*Work request*.
Continue the interview excerpt below about Asian American representation in popular culture, picking up right after its final question.

Yes, diversity is happening. Yes, Crazy Rich Asians did well in the box office. But Friends and Seinfeld and The Office and sitcoms of the 80’s and 90’s are in our DNA. Yes, we’re starting to chip away, and I don’t want to diminish Shang Chi or Master of None or Fresh Off the Boat, but it’s drops in an ocean. I used to be hunting for crumbs at the bottom of a table and I dare say that most of us still are.
If you take a quick snapshot of the whole field, things have not shifted in a grander sense. I’ve had a really wonderful experience over my now 25 year career but it’s definitely been in the context of limited opportunities.
Do you think anything could possibly accelerate Asian American representation in popular culture?
I think we’re in this phase where Asian Americans are perceived as trendsetters, DJs, or elite chefs or something like that. We’re almost fetishized for our sense of culture and trends, but I think you have to accept the process to some extent. Italian Americans in the ’70s probably rolled their eyes when there was “yet another mafia story.” But those stories helped to imbue American society with Italian American culture. In the same way, you and I might roll our eyes at another martial arts movies, but that’s the process of the American canon — normalizing you and then you can have your seat at the table.
Once people have seen your face in an interesting narrative, they might become interested in something that’s five degrees off that — a little less martial arts or mafia each time — until we get to a completely different story. It’s not so linear, but that’s how it might be happening. We’ll get to a place where an Asian American story is just an American story. I think we’re moving exponentially faster. It’s a balancing act because you want to stay true to your community, but you’re trying to sell your product to a wider market.
What do you keep in mind as you’re maintaining this balancing act?

*Data records*.
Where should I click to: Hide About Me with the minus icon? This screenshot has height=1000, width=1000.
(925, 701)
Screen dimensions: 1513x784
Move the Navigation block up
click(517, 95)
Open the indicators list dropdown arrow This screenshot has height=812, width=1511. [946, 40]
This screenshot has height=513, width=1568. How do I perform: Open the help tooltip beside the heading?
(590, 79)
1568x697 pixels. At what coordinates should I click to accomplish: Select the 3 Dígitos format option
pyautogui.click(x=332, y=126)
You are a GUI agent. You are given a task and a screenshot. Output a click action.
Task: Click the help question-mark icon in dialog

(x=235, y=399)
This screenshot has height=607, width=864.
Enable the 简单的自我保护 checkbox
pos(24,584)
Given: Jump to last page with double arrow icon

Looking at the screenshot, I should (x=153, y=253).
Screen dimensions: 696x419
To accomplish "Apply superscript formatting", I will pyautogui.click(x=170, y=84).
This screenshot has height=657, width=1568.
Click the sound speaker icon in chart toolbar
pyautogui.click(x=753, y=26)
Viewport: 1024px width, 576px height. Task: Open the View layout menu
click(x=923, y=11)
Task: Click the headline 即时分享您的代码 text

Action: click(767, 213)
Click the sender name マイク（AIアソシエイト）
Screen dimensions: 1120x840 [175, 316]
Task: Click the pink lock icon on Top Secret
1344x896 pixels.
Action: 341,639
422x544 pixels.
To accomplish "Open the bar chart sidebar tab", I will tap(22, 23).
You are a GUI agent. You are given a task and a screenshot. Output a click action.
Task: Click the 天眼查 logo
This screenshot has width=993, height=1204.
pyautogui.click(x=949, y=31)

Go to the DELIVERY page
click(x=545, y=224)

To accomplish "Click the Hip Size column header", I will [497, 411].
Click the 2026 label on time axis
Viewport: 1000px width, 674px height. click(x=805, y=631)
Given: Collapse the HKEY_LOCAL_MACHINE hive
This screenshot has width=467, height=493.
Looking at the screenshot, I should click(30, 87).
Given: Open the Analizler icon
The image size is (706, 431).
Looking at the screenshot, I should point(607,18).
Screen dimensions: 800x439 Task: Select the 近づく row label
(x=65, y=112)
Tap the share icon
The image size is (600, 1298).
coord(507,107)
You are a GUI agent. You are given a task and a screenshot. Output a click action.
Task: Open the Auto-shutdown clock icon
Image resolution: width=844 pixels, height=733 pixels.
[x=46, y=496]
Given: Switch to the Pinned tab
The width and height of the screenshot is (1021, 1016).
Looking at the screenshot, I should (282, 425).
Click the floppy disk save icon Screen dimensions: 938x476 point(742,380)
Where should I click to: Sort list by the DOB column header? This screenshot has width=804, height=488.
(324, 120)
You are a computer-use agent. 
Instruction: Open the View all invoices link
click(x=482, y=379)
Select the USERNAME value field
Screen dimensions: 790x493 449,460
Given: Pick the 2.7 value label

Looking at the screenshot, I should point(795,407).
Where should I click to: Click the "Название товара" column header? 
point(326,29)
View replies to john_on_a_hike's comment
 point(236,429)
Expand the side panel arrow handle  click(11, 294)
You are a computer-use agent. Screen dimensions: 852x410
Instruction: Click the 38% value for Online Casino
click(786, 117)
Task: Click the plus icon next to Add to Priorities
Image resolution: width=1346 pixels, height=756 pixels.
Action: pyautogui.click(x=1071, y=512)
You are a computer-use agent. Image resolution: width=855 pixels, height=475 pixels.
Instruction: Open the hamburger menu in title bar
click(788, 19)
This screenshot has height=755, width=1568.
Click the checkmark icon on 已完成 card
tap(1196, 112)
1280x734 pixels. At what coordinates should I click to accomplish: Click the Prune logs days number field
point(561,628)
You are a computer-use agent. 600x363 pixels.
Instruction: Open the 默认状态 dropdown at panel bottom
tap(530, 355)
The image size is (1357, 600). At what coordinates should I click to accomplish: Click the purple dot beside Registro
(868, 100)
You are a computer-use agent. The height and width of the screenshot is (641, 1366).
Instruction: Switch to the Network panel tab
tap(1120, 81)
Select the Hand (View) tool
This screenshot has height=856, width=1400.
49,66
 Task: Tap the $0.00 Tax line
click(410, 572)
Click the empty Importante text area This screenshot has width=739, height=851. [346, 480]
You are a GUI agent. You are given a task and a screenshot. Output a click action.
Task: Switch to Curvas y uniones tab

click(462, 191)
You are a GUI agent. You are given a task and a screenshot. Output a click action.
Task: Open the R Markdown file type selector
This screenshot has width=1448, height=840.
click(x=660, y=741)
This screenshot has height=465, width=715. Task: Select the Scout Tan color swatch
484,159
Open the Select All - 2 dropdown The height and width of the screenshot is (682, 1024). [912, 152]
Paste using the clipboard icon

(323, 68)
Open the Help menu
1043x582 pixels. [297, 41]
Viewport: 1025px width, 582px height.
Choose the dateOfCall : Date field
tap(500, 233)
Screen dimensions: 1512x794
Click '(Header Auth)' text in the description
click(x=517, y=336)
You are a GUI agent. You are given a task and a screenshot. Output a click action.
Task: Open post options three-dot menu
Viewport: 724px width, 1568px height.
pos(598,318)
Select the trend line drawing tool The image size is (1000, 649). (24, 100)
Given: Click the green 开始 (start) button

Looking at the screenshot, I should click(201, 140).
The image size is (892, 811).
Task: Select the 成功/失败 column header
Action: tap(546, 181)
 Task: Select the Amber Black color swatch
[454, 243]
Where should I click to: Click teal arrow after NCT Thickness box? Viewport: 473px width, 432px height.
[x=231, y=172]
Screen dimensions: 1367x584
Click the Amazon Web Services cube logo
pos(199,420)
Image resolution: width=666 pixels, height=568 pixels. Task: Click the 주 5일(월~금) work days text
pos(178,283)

*Task answer*.
It all really starts with what I call “the squishy place.” It’s that place inside you that is warm, fuzzy, squishy, and almost cringey. I think everybody has it and everything you’re making has to come from there. It can’t come from a market analysis. It has to come from your, like, rat brain, like five-year-old Nate or five-year old Kelvin that’s just living in pure presence. And it can be painful. I’m not saying it’s all happy – it can be from somewhere painful like your parent’s divorce or political strife – but when you build something out from there it might become a movie, it might become a rap album, it might become a pot of clay. But it has to come from there because you work too f***ing hard and it’s too stressful to not be devoting your time and energy to that thing.
That’s definitely a strong message for not just this generation but the next. What would you say to a younger version of yourself?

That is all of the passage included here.